Abu Dhabi National Oil Company awarded Germany’s biggest energy producer Wintershall a 10 per cent stake in the Ghasha ultra sour gas concession, the second foreign player to come on board the multibillion dirham project.
Wintershall, which is a unit of the world’s biggest chemical producer BASF, will contribute to 10 per cent of the cost of the 40-year concession, Adnoc said in a statement on Monday. When the project is complete, more than 1.5 billion cubic feet of gas will be produced per day in addition to more than 120,000 barrels of condensate per day.
It is the first German company to win a Abu Dhabi concession. In an interview with The National earlier this month, Wintershall chief executive Mario Mehren said Wintershall, which had tested and appraised two wells in the Shuwaihat region, was looking at possible tie-ups with larger sour-gas fields in the Hail, Ghasha concessions. Wintershall, which is currently in the process of merging with Russian-owned DEA, has 40 years of experience working in sour-gas fields in Germany.
Sour gas contains higher sulphur that has to be stripped to produce gas suitable for consumption. While condensate is a liquid similar to oil found with gas, but fetches a higher price as it is easier to refine into by-products. Much of the gas reserves in Abu Dhabi are sour in nature.
“Development of the Ghasha concession area is a strategic priority for Adnoc,” said Dr Sultan Al Jaber, Adnoc group chief executive. “The gas, extracted from the concession area, at commercial rates, will make a significant contribution to fulfilling our commitment to ensuring a sustainable and economic gas supply and achieving our objective of gas self-sufficiency for the UAE.”
Earlier this month, Adnoc awarded Eni of Italy a 25 per cent stake in the Ghasha concession and is looking for partners for the remaining stake in which it will retain a 60 per cent interest.

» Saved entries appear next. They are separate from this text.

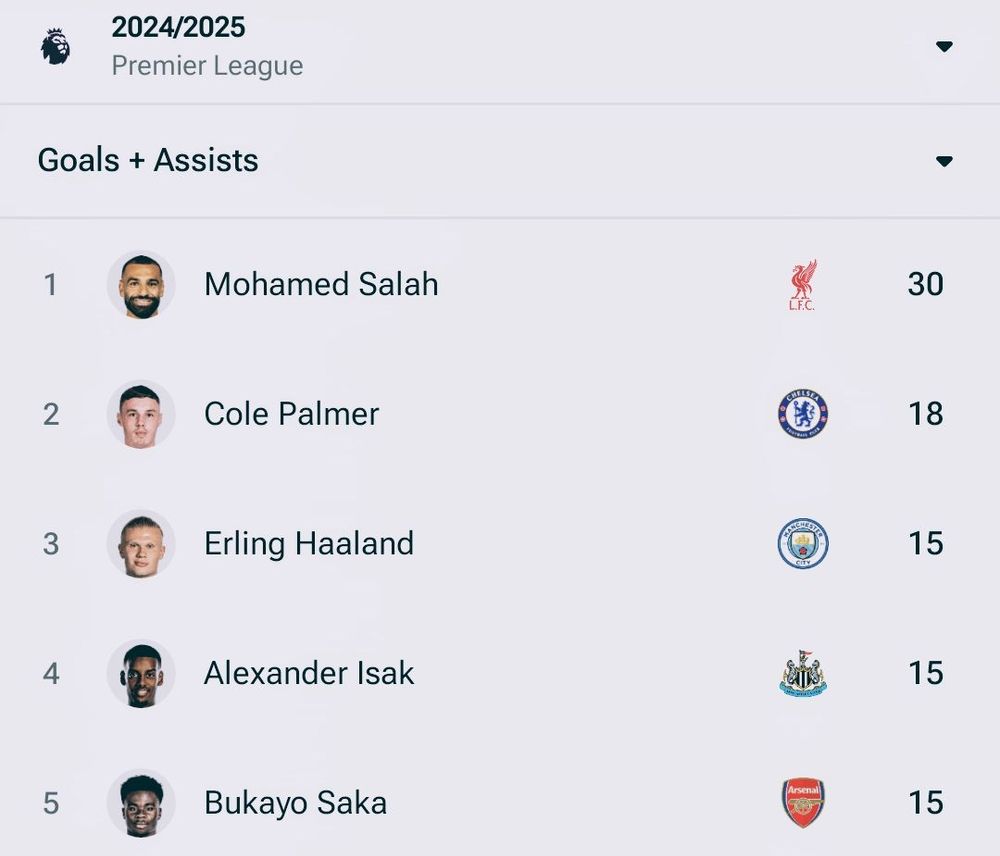Screen dimensions: 1000x856
Task: Expand the 2024/2025 season dropdown arrow
Action: pos(944,47)
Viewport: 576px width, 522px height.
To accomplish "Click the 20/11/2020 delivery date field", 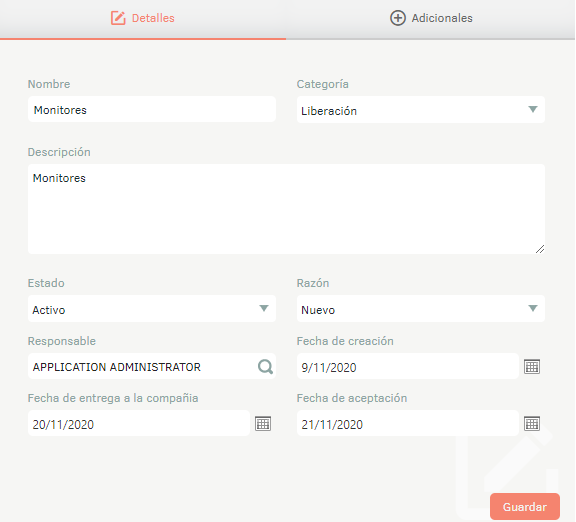I will click(139, 423).
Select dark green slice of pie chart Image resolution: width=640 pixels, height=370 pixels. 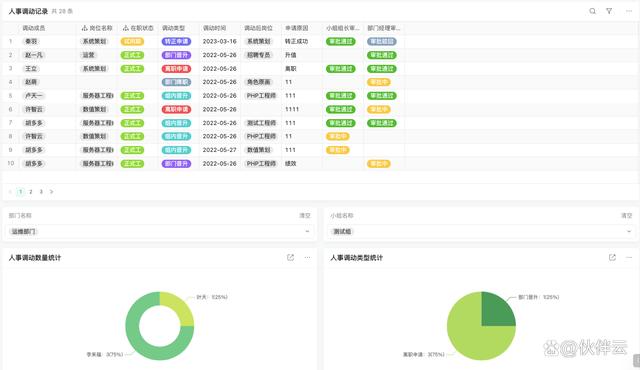[x=497, y=310]
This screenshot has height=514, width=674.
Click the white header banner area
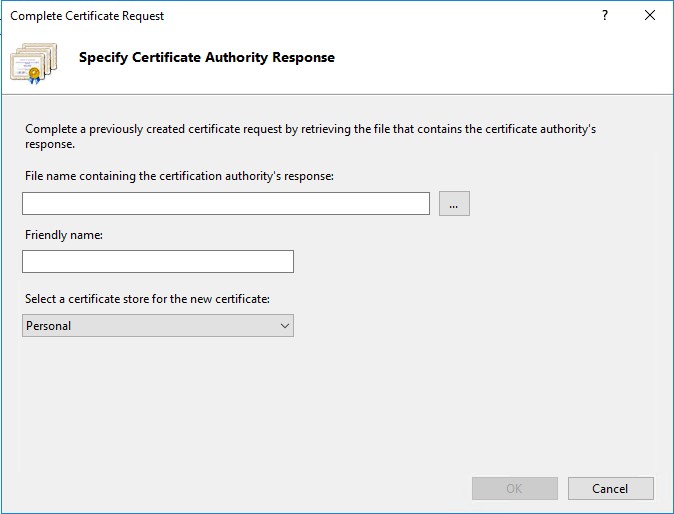pos(494,62)
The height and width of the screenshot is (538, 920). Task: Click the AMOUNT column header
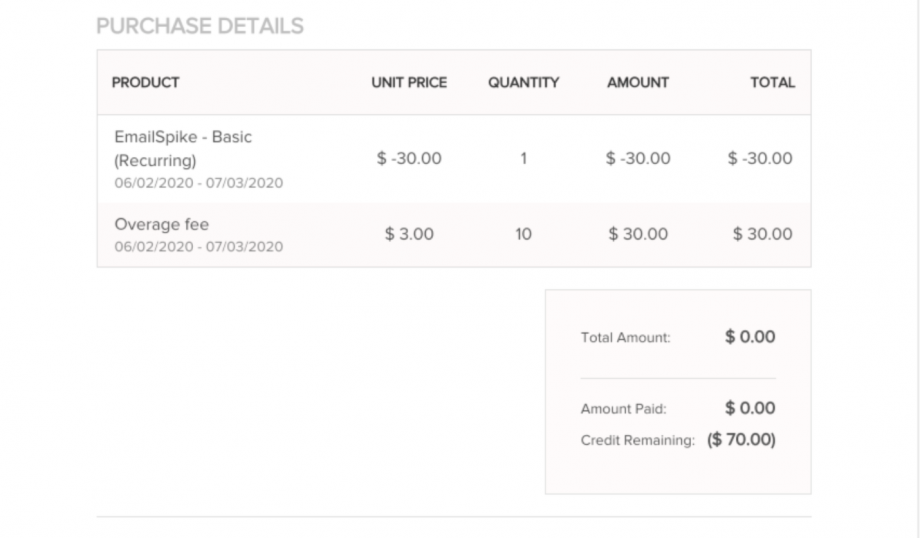[x=638, y=83]
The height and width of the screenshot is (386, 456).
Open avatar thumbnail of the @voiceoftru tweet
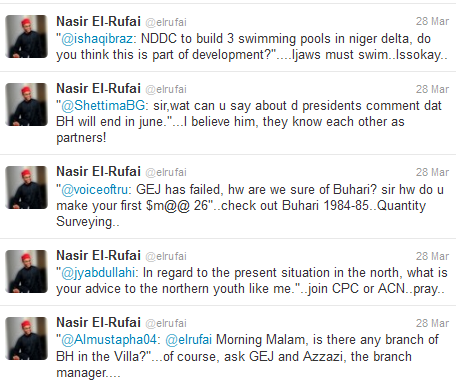point(26,187)
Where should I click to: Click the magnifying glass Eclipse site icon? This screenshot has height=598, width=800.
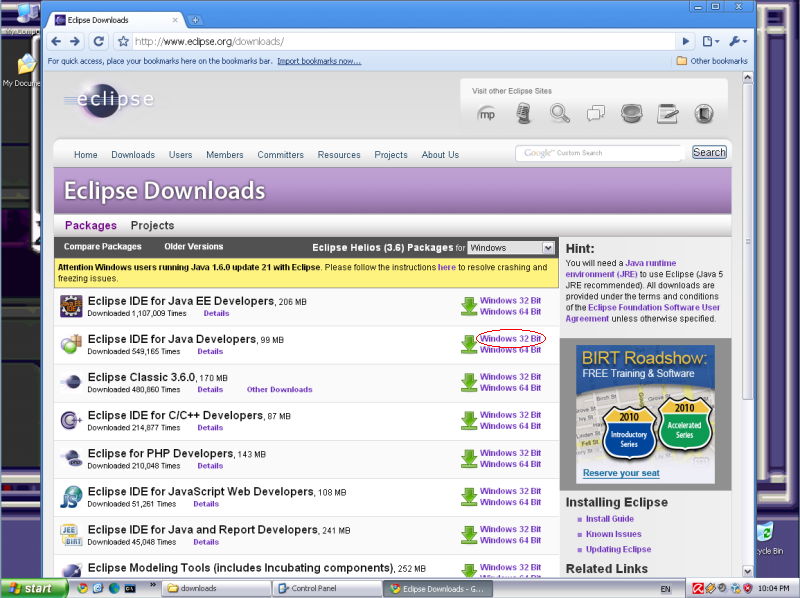(x=559, y=114)
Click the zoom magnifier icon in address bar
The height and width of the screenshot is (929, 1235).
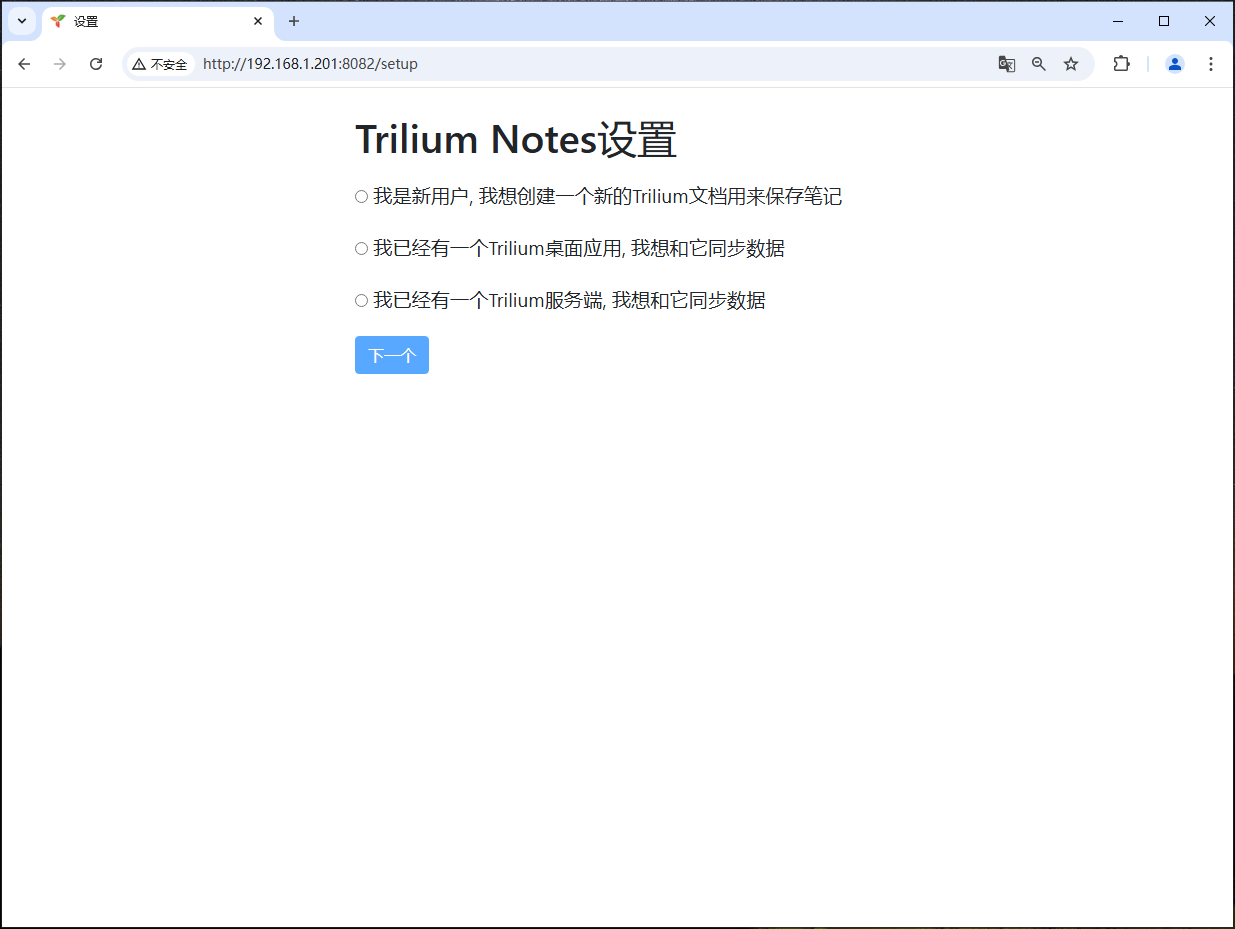pyautogui.click(x=1039, y=63)
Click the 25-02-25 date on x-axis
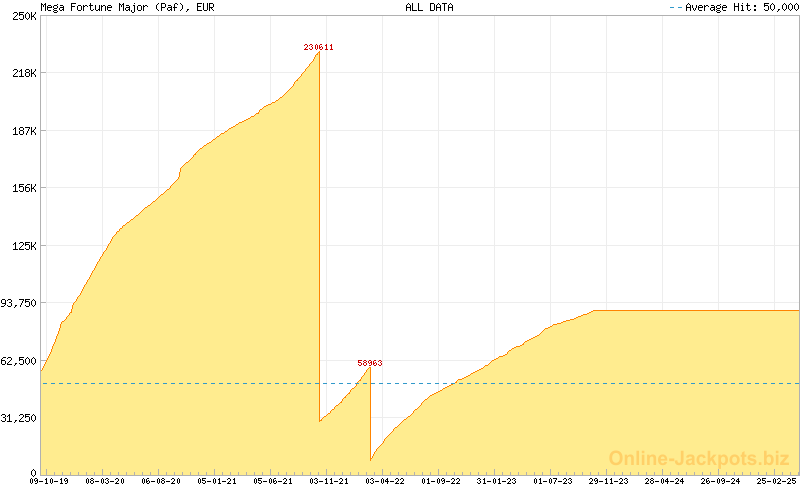Image resolution: width=800 pixels, height=490 pixels. tap(777, 481)
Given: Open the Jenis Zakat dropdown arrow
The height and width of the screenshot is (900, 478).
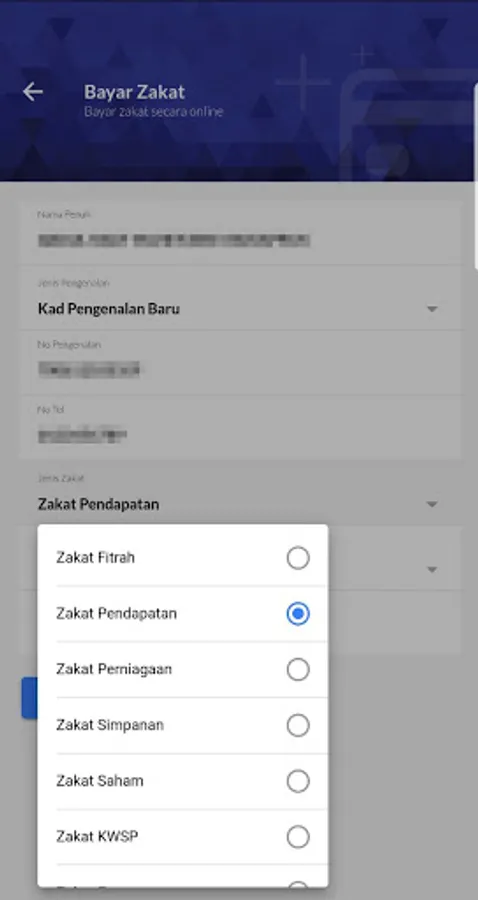Looking at the screenshot, I should (432, 504).
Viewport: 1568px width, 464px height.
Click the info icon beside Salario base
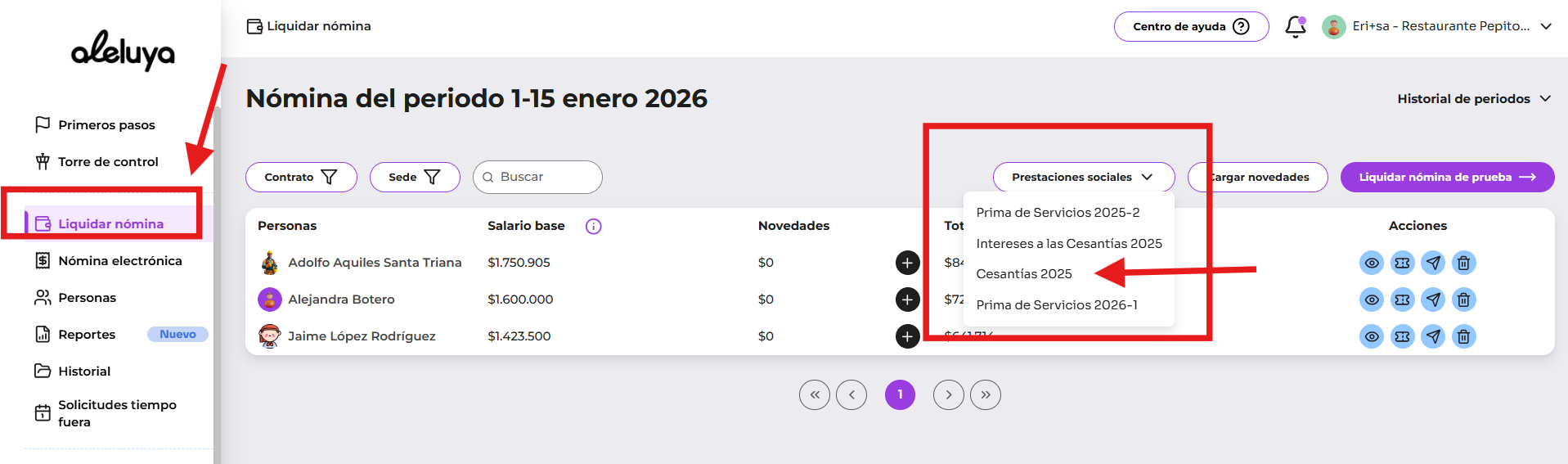point(594,227)
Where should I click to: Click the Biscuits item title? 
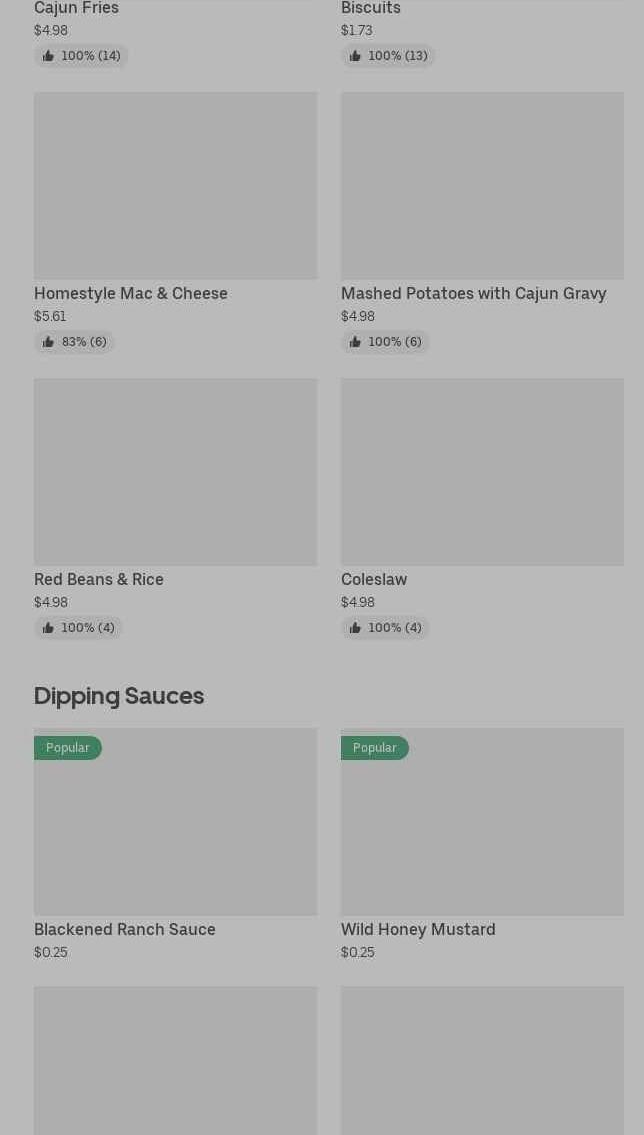[371, 8]
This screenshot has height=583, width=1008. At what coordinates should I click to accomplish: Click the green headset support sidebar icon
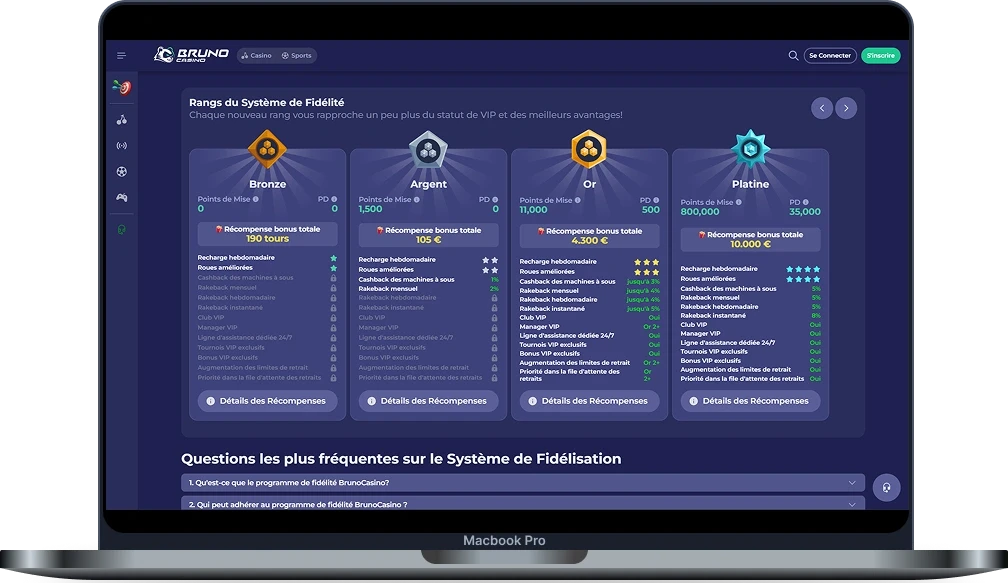point(122,230)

The UAE is increasingly pivoting to gas as it frees up more crude for exports. Abu Dhabi’s Supreme Petroleum Council approved a five-year capital expenditure plan of Dh486 billion earlier this month for the Adnoc to increase capacity, unlock its sour gas caps, and develop and acquire downstream capabilities at home and abroad.
The Ghasha concession consists of Hail, Ghasha, Dalma and other offshore sour-gas fields, including Nasr, SARB and Mubarraz.
Adnoc is also increasing output from the onshore Shah gas field to 1.5 billion cubic feet per day, and will develop the sour fields at Bab and Bu Hasa, it added.
The UAE, which accounts for 3.1 per cent of global proven reserves of natural gas, announced it had found 15 trillion cubic feet of gas in existing and untapped blocks earlier this month. The discoveries will add 7.1 per cent to existing reserves of gas, which stood at around 209.7 trillion cubic feet at the end of 2017, according to the latest BP Statistical Review of World Energy.
Earlier this month, Adnoc awarded French oil major Total a 40 per cent stake in an unconventional gas concession and has received interest from other foreign oil and gas firms to develop these reserves.
Adnoc also plans to award its first licensing round for oil and gas in the first quarter of next year, offering up to six blocks to international companies.
Adnoc announced a string of deals and agreements during the Abu Dhabi International Petroleum Exhibition and Conference that took place in the capital earlier this month. The oil and gas company signed an agreement with Saudi Aramco, the world’s biggest crude producing company, to explore investments in natural gas and liquefied natural gas as the two look to expand their revenue base.
Adnoc also joined hands with Abu Dhabi’s strategic firm Mubadala Investment Company to explore downstream investment opportunities across the globe.